Recensioni - Cultura e musica

Esa-Pekka Salonen nel segno dell’eredità di Wagner e di Boulez

Verklärte Nacht e la Settima di Bruckner, lo stesso programma con cui debuttò Pierre Boulez a Verona, nella magnifica interpretazione della Philharmonia Orchestra

Il tema delle influenze wagneriane all’interno del tardo romanticismo e delle avanguardie viennesi è condiviso dai due musicisti che possono vantare molti altri punti in comune: ambedue infatti, da sempre hanno affiancato alla direzione l’attività di compositore, anzi, Boulez dichiarava di essere un compositore che dirigeva per conoscere le tecniche dei suoi predecessori.  Inoltre, nella scelta dei brani da eseguire, entrambi hanno sempre manifestato uno spiccato interesse verso il repertorio novecentesco, al punto che, nel 2010, sono stati protagonisti di una celebre staffetta sul podio della tournée internazionale di “Da una casa di morti” di Leoš Janáček nel bellissimo allestimento firmato da Patrice Chérau.

Tentativo di superamento del wagnerismo e primo spartiacque tra tardo romanticismo e Novecento, Verklärte Nacht, nella versione per orchestra d’archi del 1902 perde sicuramente in incisività rispetto all’originale per tre coppie di violini viole e violoncelli del 1899, ma, oltre a costituire uno dei più stimolanti banchi di prova per gli archi di una grande orchestra sinfonica, si riallaccia di più alla magniloquenza wagneriana, al punto che all’epoca venne coniata l’espressione “È come se uno avesse passato uno straccio bagnato passato sulla partitura del Tristano”. Salonen offre di questa pagina una lettura attenta alle architetture sonore ed all’ordito strumentale, in cui si susseguono forti contrasti, quasi ad anticipare quelle lacerazioni che saranno caratteristiche della musica del ‘900 e di cui lo stesso Schöneberg sarà precursore di lì a pochi anni.

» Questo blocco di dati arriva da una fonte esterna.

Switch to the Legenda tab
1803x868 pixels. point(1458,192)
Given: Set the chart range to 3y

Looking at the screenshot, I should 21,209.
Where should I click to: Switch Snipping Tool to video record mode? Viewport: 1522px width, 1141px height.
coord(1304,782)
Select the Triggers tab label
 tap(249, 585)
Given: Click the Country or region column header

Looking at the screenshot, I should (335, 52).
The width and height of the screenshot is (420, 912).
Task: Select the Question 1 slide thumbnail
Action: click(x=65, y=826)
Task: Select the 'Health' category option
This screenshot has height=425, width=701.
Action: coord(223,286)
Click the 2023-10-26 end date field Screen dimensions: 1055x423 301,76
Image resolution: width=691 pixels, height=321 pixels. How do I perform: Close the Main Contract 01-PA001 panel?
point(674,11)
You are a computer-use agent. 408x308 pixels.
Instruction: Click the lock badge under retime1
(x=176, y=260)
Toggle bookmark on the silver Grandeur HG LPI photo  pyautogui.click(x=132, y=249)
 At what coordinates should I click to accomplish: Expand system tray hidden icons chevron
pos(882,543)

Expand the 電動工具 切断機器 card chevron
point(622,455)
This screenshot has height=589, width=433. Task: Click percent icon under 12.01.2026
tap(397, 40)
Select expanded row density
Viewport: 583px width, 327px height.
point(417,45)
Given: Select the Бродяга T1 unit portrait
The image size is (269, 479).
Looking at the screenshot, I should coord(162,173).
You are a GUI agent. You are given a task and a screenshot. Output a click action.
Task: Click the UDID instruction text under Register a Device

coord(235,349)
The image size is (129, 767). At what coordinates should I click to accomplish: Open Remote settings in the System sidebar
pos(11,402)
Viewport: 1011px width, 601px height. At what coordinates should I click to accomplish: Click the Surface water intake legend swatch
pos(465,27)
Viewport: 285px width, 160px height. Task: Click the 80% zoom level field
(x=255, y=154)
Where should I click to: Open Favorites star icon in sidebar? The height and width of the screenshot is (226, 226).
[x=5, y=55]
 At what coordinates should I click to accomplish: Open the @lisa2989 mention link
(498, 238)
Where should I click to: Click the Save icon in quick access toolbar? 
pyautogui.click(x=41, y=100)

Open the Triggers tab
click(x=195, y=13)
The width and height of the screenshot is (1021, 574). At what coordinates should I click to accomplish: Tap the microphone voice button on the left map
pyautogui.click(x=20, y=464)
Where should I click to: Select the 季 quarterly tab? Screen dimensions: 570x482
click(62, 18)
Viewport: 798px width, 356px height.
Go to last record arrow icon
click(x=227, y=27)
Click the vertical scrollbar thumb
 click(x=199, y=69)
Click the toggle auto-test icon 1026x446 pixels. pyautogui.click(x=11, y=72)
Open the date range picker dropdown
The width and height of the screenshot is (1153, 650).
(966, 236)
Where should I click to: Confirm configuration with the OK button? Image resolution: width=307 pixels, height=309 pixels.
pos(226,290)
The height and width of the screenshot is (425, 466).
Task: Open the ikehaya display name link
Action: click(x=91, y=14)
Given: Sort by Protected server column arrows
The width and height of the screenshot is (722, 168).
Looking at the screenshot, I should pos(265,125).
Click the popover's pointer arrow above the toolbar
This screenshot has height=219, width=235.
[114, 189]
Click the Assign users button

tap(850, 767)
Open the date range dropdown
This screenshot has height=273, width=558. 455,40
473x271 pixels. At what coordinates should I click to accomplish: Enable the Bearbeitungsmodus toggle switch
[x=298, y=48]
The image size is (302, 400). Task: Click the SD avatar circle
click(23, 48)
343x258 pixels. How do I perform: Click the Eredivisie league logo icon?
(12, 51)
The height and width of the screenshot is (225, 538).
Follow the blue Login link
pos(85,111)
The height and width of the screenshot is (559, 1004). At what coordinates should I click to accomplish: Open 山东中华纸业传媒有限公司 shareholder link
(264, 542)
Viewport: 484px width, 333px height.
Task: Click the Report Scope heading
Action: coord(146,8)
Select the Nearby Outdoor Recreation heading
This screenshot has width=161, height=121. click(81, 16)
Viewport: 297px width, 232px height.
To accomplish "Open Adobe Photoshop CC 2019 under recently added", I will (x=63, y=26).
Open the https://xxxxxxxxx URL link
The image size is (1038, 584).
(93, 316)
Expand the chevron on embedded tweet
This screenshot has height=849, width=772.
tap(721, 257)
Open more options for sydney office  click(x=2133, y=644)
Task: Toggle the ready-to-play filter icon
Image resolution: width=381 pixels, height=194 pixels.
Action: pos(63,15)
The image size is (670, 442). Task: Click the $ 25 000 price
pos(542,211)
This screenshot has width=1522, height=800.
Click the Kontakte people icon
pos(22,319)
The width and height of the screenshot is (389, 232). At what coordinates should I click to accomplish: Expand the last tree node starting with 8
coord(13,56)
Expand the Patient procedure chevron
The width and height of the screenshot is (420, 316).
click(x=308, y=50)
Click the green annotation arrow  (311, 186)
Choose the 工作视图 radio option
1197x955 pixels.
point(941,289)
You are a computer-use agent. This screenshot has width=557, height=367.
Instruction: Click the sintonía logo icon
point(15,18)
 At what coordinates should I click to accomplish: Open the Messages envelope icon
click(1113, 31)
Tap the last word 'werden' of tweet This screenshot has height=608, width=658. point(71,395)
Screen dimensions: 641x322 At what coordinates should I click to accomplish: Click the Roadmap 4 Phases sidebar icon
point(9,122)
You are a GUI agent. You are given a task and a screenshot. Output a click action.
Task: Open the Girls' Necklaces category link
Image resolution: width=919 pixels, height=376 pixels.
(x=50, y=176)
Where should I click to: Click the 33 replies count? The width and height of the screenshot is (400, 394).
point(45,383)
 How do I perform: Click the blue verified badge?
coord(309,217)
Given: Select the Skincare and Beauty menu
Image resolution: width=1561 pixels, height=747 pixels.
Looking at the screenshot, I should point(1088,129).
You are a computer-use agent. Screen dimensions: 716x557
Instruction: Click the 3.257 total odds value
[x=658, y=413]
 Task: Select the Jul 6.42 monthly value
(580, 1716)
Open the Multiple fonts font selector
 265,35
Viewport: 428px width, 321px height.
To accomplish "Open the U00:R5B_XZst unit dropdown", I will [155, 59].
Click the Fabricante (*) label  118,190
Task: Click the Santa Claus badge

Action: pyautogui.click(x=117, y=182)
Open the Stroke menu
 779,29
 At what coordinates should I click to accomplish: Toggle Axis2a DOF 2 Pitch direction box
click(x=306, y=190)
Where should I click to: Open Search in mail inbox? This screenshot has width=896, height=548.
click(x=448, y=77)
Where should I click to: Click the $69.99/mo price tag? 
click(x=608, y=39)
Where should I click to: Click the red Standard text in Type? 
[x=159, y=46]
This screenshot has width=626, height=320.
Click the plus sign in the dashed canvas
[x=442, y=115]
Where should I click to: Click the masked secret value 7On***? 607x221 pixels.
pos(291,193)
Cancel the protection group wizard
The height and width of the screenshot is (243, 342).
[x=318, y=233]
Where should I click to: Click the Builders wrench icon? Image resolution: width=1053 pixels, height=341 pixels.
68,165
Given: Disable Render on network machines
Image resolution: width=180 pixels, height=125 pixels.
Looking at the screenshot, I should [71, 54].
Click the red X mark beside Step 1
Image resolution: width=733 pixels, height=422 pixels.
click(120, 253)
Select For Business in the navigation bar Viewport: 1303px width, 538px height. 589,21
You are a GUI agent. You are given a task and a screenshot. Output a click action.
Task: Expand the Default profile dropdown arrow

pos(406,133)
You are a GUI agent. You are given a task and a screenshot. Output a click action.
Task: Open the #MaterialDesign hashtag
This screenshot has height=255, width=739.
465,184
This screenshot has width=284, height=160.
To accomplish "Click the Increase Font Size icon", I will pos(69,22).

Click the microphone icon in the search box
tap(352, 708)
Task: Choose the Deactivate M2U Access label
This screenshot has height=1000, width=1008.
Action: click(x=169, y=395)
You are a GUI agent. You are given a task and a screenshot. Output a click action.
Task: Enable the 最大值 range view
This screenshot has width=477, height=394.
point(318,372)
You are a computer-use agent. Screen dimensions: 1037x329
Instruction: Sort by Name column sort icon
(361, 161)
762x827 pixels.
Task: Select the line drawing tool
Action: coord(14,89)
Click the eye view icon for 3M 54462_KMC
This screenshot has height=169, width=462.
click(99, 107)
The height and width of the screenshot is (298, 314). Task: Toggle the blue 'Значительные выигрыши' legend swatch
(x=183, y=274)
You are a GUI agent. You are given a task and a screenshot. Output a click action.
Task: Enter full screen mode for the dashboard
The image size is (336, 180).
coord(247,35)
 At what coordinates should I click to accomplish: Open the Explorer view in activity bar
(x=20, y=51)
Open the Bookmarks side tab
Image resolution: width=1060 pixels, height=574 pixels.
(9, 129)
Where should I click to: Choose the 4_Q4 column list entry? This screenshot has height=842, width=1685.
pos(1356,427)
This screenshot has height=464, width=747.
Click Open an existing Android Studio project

Magnifica la risposta degli archi della Philharmonia, in grado di alternare atmosfere sognanti a sonorità più incisive e marcate, sempre con grande attenzione al fraseggio ed alle dinamiche contrappuntistiche.

Della Settima sinfonia - vero e proprio omaggio a Richard Wagner, al punto che il secondo movimento è una marcia funebre a lui dedicata a pochi mesi dalla scomparsa - Salonen offre invece una lettura tesa, che supera le ridondanze ed una certa retorica che caratterizzano lo stile Bruckneriano.   L’interpretazione del direttore finlandese mira ad una visione d’insieme della partitura, che sorvoli sulle ripetizioni e sui non sempre perfettamente compiuti sviluppi tematici, che in più di un’occasione tendono a protrarsi più del dovuto, e rifugge da ogni magniloquenza che una certa tradizione interpretativa di stampo germanico ha impresso alla musica del compositore austriaco. La Philharmonia Orchestra ha perfettamente assecondato la visione di Salonen, mostrando grande attenzione alle indicazioni che giungevano dal podio. Un suono ricco ed imponente ma allo stesso tempo luminoso e cangiante è stato alla base di una lettura di grande trasporto e coinvolgimento. Al termine applausi trionfali cui non ha fatto seguito alcun bis che, dopo un concerto di tale intensità, sarebbe stato di troppo.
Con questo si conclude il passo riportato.